The BBC has put the presenter on a final warning over the controversy, but Mr Farage said it was "just typical Clarkson".
Clarkson admitted he will be sacked by the broadcaster if he makes another offensive remark, after claims he used the n-word while reciting the nursery rhyme Eeny, Meeny, Miny Moe during filming of the BBC2 programme.
Writing in his weekly Sun column the presenter also attacked the BBC for urging him to apologise over the footage, complaining he could not say sorry for something he had not done.
He said: "I've been told by the BBC that if I make one more offensive remark, anywhere, at any time, I will be sacked.
"And even the angel Gabriel would struggle to survive with that hanging over his head.
"It's inevitable that one day, someone, somewhere will say that I've offended them, and that will be that."
Speaking about the BBC's 'plan' for him to apologise, he added: "But saying sorry for using the most racist word of them all and hoping the story would die down as a result?
"...It's something I hadn't done."
The star became embroiled in controversy after the Daily Mirror saw unaired footage of him using the nursery rhyme to compare two sports cars and claims the word n***** can be heard.
Clarkson said he "mumbled where the offensive word would normally occur" in two takes, and used the word "teacher" in its place in a third.
Speaking on a campaign visit to Dover, Mr Farage said: "The more controversial Jeremy Clarkson is, the more people watch his programme, and the more money the BBC makes out of marketing a show that sells globally and makes them a fortune.
"I would think it's just typical Clarkson, getting very, very close to the line of being offensive but perhaps not quite going over it."
Mr Farage's intervention comes after Deputy Labour leader Harriet Harman called for the BBC to sack the presenter.
In a Twitter post Ms Harman said: "Anybody who uses the N-word in public or private in whatever context has no place in the British Broadcasting Corporation."
But Education Secretary Michael Gove urged the corporation not to axe Clarkson because he had been "clear in his apology".
In a video posted online, Clarkson said he "did everything in my power to not use that word" and was now "begging your forgiveness for the fact that obviously my efforts weren't quite good enough".
A solemn-looking Clarkson said: "I was mortified by this, horrified.
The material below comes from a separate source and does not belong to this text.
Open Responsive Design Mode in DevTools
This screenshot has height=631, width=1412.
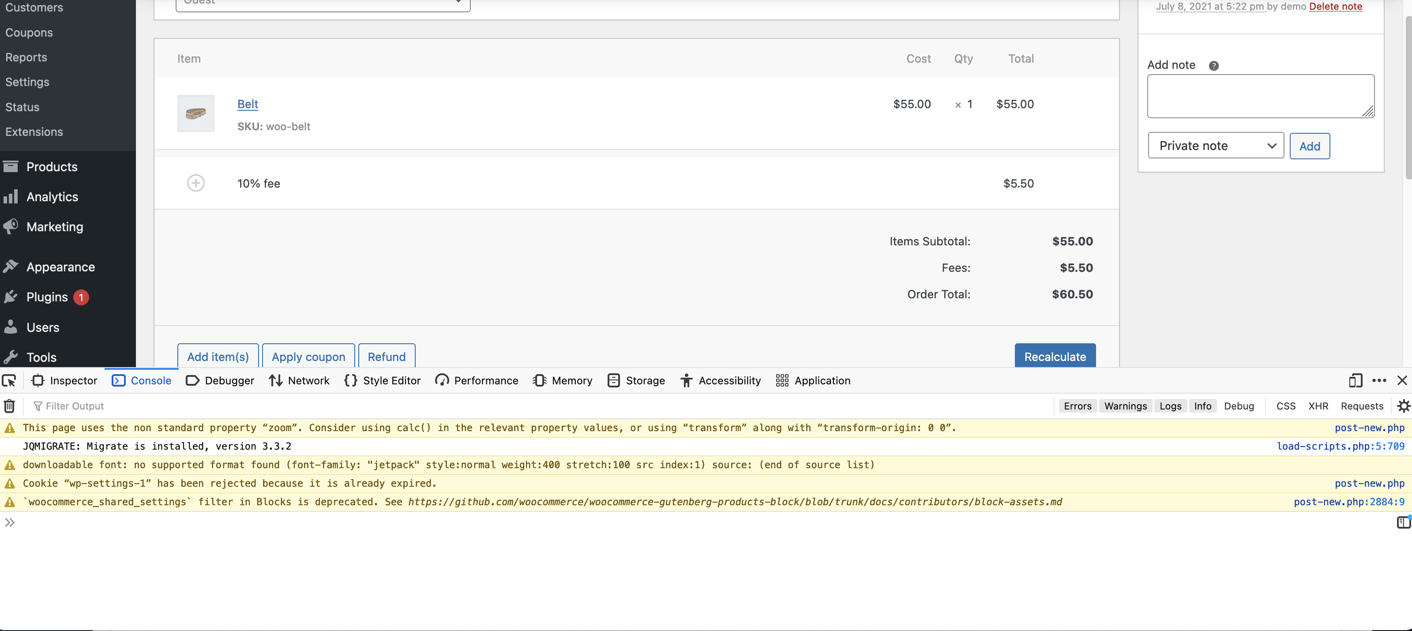click(x=1355, y=380)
It is a word I loathe."
Clarkson had earlier tweeted: "I did not use the n-word. Never use it. The Mirror has gone way too far this time."
The claims come days after the motoring show's producer apologised for broadcasting a "light-hearted" joke by Clarkson that sparked a complaint of racism.
An episode, filmed in Burma and Thailand and shown in March, featured a scene in which the presenters built a bridge over the River Kwai, and as an Asian man walked over it Clarkson said: "That is a proud moment, but there's a slope on it."
Somi Guha, an actress who complained to the BBC, said the use of the word "slope" was an example of "casual racism" and "gross misconduct".
In recent years Clarkson has been cleared of breaching the broadcasting code by watchdog Ofcom after comparing a Japanese car to people with growths on their faces.
He previously faced a storm of protest from mental health charities after he branded people who throw themselves under trains as ''selfish'' and was forced to apologise for telling BBC1's The One Show that striking workers should be shot.
The motoring show has also faced complaints from Indian and Mexican politicians over remarks made about their countries while filming on location.